It’s become almost a mantra in the industry: 5G is the promised land. However, due to burgeoning Opex and Capex cost-effective 5G deployment will make automation a necessity without which the promised land cannot be reached. Automation is absolutely crucial to address the deployment and management challenges arising from the large number of network elements that will be deployed to ferry the huge amounts of data that will inundate networks. While 5G is still being planned and in initial testing and deployment phases it hasn’t been rolled out in most countries on a large scale, it seems that MNOs have not rushed to implement automation – even though every company involved in 5G understands the challenges.
One reason for this dissonance is the perceived “lack of maturity” in automated RAN technology that has been holding MNOs back from implementing 5G automation, according to a report by Rethink Research. One important factor holding companies back from fully embracing 5G technology, according to the study, is that “progress has been slower” in automating the network. That “immaturity in the technology” has “led to fears that operators would end up automating bad practice, or suffering trade-offs in the quality of their networks.”
Despite the need – and the attendant profits for companies that get to 5G first – operators are right to hold off until automation is up to par. The sheer number of network elements needed to run a 5G network – small cells, picocells, mini-macro base stations, complex antenna arrays, etc. will require an automated eye to deploy efficiently, keep things running. Repairing and maintaining all those systems is going to be a challenge, to say the least.
The efficient deployment is the first challenge that needs to be addressed. Automation will enable MNOs to more easily deploy resources as needed, optimizing configurations and adaptive network policies as needed in order to optimize customer experience. When 100,000 fans are streaming live HD video from the Super Bowl, communication service providers (CSPs) need to ensure that network capacity in the area of the stadium expands and is robust enough to ensure a perfectly smooth experience for everyone.
It all sounds great, but the question of how to get from where we are now has plagued the industry ever since large-scale deployment of 5G has been contemplated. Keeping up with all the equipment and addressing all the deployment scenarios using the age-old manual processes is going to be impossible, I believe – unless automation powered by artificial intelligence is part of the solution.
AI is largely based on machine learning – where algorithms compare thousands of data points in order to determine maximum efficiency or operating parameters – fits hand in glove with RAN automation.
In an automated deployment scenario all or most of the heavy pre-planning manual work needs to be eliminated.

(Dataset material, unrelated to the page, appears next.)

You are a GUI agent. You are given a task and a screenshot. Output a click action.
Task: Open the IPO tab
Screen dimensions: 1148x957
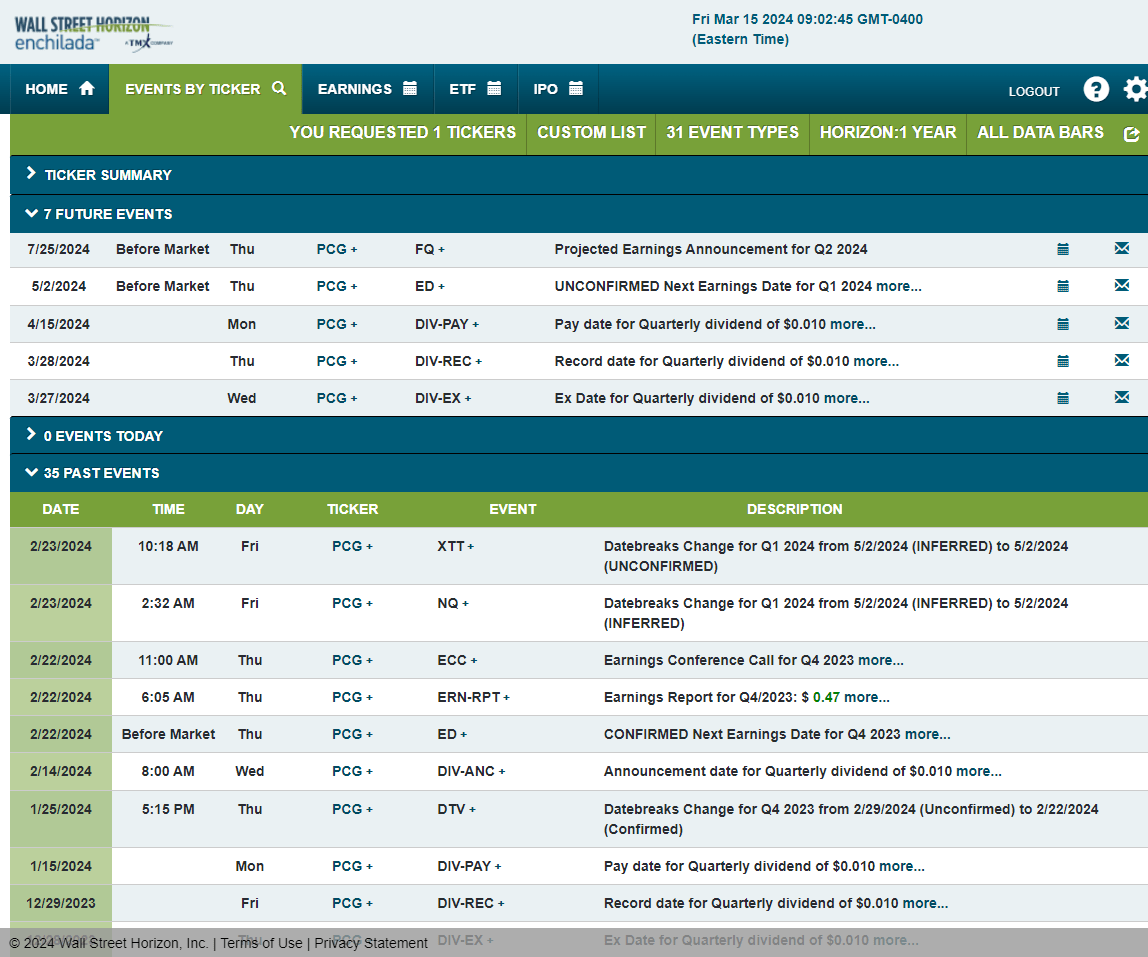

The AI system “gets to know” all the components in a network and how they work together – and is able to project how the entire network and all its components will perform under normal and stressful circumstances. Using that data, the system can ensure automatic deployment of new elements as needed in a CI/CD mode. Pre-activation is done seamlessly based on the adaptive AI powered configurations, while post activation optimization is done on the fly 24/7 with no manual intervention.
For ongoing optimization and maintenance machine learning AI-based systems can sweep equipment feeds of all types – all the different components of a 5G network “in the wild” – and examine their performance, determining if it matches the parameters that CSPs require and expect as well as the customer experience of the end users. The AI system learns how a network is supposed to operate in the multifaceted scenarios it is subjected to, and builds an adaptive model for each piece of equipment, each deployment algorithm. If something is not performing as it should, or appears to be headed in that direction (i.e., a piece of equipment cannot handle X amount of connections when Y conditions prevail), the AI system will be able to determine that in advance, and activate the systems that can correct/repair the problem.
The AI system “gets to know” all the components in a network and how they work together – and is able to project how the entire network and all its components will perform under normal and stressful circumstances. Using that data, the system can ensure automatic deployment of services as needed in a CI/CD mode, in advance of the need even appearing. Pre-activation is done seamlessly based on the adaptive AI powered configurations, while post activation optimization is done on the fly 24/7 with no manual intervention.
AI and machine learning is the answer to the conundrum of how CSPs can finally move forward with 5G – remaining confident that their systems will work, and that customers will remain satisfied.